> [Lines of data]
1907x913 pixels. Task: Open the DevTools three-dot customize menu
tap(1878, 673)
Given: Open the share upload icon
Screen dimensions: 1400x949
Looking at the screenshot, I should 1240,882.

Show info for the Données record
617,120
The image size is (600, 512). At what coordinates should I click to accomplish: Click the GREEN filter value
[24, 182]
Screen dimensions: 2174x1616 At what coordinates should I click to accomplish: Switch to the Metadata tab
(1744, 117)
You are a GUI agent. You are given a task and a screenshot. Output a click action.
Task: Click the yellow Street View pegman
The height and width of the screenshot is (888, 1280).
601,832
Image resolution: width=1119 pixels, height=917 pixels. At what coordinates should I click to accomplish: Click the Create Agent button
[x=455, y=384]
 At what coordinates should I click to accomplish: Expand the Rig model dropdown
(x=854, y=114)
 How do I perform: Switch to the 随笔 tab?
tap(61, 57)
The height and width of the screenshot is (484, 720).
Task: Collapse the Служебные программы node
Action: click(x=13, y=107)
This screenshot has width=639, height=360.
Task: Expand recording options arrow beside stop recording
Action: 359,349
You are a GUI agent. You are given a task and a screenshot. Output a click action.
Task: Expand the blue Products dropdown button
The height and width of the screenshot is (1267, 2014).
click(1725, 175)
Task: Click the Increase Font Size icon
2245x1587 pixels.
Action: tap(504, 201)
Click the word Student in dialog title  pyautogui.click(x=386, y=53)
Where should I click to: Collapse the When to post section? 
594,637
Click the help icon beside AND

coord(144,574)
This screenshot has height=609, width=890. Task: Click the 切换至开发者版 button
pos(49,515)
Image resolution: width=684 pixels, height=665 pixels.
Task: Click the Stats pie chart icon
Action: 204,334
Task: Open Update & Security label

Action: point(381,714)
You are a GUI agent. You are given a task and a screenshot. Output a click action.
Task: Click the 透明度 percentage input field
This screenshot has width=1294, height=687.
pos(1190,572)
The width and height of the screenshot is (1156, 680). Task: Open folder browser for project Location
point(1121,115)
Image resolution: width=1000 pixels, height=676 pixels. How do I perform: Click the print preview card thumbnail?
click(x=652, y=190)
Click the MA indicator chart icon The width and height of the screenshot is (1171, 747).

> [Objective] Extract each line of the records above that contains the string "Switch".

> [Answer below]
Screen dimensions: 2174x1616 At what coordinates should I click to accomplish: Switch to the Metadata tab
 How do I perform: Switch to the 随笔 tab?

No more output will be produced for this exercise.